What to produce =>
Filter the records below down to lines containing "find".

Available records =>
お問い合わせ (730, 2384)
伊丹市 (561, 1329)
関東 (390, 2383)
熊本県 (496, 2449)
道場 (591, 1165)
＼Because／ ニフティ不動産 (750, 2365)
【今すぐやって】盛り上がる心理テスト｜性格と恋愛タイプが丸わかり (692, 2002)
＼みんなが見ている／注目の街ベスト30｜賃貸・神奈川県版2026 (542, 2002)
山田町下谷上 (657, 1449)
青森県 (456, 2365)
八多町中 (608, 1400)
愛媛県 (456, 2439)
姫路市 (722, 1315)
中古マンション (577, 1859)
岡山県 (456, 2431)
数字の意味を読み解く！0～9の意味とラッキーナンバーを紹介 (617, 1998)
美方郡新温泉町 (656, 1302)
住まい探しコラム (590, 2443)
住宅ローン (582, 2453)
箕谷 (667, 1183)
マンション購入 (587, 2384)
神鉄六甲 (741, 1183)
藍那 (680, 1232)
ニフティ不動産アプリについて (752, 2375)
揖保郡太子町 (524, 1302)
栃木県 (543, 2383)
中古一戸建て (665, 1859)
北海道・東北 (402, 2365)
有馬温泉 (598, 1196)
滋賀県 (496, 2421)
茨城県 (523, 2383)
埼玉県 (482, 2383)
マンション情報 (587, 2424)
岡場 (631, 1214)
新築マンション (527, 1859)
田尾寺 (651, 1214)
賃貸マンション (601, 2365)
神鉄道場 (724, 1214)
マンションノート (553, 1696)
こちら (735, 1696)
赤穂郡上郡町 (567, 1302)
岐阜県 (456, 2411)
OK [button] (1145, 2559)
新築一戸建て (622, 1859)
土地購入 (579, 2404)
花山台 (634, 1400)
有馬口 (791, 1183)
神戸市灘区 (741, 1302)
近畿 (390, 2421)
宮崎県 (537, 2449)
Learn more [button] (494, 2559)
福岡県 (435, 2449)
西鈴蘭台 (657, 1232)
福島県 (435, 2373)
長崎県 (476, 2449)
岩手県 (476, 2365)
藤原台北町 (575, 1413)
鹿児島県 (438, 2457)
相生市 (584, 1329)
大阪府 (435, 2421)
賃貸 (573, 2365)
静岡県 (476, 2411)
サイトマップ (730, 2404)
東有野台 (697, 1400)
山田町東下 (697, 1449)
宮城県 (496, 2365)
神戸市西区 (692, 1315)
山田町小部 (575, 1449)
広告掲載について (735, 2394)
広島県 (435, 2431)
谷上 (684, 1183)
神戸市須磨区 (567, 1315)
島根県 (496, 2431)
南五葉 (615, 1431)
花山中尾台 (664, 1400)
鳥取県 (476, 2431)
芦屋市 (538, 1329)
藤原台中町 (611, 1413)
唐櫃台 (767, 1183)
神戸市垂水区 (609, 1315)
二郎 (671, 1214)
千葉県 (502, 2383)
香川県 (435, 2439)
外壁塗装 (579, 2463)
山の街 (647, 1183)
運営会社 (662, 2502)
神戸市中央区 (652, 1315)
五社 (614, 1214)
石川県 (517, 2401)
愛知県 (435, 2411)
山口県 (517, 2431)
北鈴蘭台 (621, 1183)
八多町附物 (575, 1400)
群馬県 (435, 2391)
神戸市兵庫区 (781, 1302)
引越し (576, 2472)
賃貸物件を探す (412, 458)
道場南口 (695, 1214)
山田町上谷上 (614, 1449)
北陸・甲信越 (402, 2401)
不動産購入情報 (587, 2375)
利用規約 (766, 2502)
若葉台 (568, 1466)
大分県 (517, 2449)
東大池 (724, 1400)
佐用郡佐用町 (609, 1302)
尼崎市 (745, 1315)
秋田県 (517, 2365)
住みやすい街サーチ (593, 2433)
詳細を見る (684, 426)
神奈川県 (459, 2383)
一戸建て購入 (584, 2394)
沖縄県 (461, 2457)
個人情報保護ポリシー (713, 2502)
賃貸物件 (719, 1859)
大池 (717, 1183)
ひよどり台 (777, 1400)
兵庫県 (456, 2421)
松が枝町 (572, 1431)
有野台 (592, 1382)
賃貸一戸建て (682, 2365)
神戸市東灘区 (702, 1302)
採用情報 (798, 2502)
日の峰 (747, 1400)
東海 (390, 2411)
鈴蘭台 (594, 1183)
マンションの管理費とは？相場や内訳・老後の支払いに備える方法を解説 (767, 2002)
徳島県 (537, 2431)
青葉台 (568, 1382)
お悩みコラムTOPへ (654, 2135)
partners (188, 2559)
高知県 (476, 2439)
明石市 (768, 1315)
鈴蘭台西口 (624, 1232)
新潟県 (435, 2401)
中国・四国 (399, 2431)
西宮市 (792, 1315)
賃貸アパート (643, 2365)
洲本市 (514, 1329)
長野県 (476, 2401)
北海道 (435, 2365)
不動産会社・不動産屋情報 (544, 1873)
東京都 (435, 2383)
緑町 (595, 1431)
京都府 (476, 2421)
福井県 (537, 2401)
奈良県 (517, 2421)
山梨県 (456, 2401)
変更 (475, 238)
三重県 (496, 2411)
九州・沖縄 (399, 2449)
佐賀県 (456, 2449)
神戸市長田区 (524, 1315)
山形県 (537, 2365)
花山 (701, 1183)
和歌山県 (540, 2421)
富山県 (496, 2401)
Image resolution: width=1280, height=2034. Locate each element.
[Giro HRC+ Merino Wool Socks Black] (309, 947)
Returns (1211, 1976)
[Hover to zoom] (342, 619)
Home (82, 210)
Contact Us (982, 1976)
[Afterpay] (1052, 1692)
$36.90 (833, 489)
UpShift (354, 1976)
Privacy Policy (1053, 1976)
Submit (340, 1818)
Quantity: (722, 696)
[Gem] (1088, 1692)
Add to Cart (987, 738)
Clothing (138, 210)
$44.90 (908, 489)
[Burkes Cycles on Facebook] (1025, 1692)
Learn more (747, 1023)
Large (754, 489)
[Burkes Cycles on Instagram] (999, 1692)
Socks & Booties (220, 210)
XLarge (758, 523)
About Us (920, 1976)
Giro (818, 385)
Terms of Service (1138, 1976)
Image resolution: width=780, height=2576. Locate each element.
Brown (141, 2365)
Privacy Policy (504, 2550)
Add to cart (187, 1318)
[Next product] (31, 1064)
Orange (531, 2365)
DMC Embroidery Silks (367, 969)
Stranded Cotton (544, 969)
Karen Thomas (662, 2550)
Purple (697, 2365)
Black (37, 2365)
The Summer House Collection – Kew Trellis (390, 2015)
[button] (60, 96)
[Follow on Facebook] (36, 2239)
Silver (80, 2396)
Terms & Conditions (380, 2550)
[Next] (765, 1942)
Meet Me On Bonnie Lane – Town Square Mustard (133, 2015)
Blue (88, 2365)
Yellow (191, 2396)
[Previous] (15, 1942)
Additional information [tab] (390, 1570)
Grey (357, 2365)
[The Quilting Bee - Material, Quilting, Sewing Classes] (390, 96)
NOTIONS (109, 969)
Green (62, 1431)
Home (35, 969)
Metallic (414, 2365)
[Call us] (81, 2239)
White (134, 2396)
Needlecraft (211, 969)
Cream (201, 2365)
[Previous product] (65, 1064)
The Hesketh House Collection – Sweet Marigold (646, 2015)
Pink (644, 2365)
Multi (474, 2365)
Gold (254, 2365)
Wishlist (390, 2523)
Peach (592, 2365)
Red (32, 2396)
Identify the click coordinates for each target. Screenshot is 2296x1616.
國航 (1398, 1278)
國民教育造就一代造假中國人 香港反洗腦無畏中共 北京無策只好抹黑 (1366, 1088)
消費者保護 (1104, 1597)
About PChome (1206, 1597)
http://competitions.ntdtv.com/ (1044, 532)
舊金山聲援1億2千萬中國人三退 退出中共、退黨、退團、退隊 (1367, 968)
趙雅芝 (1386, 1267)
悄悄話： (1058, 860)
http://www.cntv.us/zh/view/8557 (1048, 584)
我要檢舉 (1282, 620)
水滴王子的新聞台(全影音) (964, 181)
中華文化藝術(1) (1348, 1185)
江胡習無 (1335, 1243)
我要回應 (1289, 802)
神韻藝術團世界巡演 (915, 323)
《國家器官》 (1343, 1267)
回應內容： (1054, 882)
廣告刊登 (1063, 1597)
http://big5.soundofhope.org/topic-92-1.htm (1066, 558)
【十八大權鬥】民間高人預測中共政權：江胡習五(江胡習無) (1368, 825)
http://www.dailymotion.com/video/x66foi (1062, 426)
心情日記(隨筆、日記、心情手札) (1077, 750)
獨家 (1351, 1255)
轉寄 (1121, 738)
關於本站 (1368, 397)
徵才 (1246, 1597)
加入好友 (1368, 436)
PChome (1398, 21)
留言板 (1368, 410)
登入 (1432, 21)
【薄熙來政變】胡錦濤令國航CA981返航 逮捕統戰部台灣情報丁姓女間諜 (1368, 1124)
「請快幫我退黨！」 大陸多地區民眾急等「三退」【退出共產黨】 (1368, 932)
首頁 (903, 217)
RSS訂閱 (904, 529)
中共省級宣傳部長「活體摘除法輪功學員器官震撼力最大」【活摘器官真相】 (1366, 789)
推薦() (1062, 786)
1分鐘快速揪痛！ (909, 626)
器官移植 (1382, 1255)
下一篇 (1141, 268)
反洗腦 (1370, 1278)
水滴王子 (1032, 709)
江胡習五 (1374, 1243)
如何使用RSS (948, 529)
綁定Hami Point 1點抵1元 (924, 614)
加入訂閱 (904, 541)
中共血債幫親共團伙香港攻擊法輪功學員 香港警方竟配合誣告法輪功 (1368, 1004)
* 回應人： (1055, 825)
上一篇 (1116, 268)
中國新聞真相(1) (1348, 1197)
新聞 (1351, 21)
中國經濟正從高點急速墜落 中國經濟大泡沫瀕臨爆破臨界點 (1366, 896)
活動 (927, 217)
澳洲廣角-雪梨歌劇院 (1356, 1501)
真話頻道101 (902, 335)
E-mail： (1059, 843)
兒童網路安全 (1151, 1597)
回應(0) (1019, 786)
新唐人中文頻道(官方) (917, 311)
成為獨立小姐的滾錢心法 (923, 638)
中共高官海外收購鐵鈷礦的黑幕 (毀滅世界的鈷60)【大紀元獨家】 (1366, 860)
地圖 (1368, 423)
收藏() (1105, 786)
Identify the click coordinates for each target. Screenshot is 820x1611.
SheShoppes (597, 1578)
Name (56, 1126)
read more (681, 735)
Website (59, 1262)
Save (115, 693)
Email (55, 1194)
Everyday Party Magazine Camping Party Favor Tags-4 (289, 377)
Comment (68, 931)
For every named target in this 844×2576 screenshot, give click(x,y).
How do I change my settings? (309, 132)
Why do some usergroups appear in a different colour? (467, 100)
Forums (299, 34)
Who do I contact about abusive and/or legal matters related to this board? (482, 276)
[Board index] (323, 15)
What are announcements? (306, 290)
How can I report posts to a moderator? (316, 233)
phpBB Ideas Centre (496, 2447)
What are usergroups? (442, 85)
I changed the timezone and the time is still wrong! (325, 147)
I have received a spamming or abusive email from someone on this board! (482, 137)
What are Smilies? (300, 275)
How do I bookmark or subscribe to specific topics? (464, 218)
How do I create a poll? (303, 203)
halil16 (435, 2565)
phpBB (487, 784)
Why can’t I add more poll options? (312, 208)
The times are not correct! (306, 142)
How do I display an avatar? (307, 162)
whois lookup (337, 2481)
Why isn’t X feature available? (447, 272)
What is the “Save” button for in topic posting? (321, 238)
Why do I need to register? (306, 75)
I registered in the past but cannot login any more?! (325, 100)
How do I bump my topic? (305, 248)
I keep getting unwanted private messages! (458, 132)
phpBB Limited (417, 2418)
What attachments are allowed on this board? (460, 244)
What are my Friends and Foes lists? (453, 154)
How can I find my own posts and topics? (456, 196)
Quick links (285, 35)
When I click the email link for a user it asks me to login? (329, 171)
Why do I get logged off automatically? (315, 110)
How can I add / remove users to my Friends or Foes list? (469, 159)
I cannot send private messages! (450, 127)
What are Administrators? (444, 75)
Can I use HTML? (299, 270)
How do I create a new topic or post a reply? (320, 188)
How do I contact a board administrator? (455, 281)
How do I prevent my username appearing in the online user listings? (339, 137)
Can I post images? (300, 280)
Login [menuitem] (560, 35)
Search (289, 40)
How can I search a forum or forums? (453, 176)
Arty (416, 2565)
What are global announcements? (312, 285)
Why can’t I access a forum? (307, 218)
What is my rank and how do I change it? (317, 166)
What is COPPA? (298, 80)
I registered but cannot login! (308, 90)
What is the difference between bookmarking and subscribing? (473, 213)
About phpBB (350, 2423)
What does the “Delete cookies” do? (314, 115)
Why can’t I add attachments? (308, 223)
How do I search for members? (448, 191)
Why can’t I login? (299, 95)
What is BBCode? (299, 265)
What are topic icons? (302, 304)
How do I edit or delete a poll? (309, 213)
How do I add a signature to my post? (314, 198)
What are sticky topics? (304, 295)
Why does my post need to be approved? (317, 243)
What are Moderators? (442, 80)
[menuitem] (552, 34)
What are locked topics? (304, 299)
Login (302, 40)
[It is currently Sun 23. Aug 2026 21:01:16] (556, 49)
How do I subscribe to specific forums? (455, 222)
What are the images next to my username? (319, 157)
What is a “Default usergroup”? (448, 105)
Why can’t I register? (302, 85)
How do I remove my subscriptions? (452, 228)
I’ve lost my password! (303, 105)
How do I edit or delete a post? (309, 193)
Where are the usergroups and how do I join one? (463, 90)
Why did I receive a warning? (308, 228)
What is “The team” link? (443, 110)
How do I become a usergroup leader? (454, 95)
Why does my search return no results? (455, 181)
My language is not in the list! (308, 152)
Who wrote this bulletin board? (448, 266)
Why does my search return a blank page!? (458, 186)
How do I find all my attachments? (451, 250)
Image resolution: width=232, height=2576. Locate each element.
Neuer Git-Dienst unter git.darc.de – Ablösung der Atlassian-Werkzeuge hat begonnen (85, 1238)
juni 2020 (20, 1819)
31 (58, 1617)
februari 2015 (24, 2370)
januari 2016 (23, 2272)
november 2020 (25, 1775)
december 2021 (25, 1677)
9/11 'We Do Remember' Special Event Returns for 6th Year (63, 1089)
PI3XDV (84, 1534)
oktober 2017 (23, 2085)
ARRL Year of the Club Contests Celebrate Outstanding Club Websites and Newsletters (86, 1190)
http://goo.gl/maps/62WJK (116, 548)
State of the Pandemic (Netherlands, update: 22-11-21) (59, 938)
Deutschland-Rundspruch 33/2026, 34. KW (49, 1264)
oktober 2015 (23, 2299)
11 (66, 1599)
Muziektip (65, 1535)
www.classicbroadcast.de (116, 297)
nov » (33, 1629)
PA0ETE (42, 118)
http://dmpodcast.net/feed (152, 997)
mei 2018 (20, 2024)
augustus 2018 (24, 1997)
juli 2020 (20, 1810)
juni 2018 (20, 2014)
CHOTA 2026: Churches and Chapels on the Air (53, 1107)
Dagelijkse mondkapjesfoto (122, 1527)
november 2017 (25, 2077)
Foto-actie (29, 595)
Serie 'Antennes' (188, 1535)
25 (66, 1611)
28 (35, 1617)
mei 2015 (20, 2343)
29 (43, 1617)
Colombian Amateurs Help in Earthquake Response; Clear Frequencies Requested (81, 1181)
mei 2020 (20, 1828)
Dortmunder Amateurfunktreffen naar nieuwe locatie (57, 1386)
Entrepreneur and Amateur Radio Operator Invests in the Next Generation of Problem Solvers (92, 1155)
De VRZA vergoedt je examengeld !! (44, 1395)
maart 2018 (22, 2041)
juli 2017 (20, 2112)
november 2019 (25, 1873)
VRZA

Exercise output =>
How can I find my own posts and topics? (456, 196)
How do I find all my attachments? (451, 250)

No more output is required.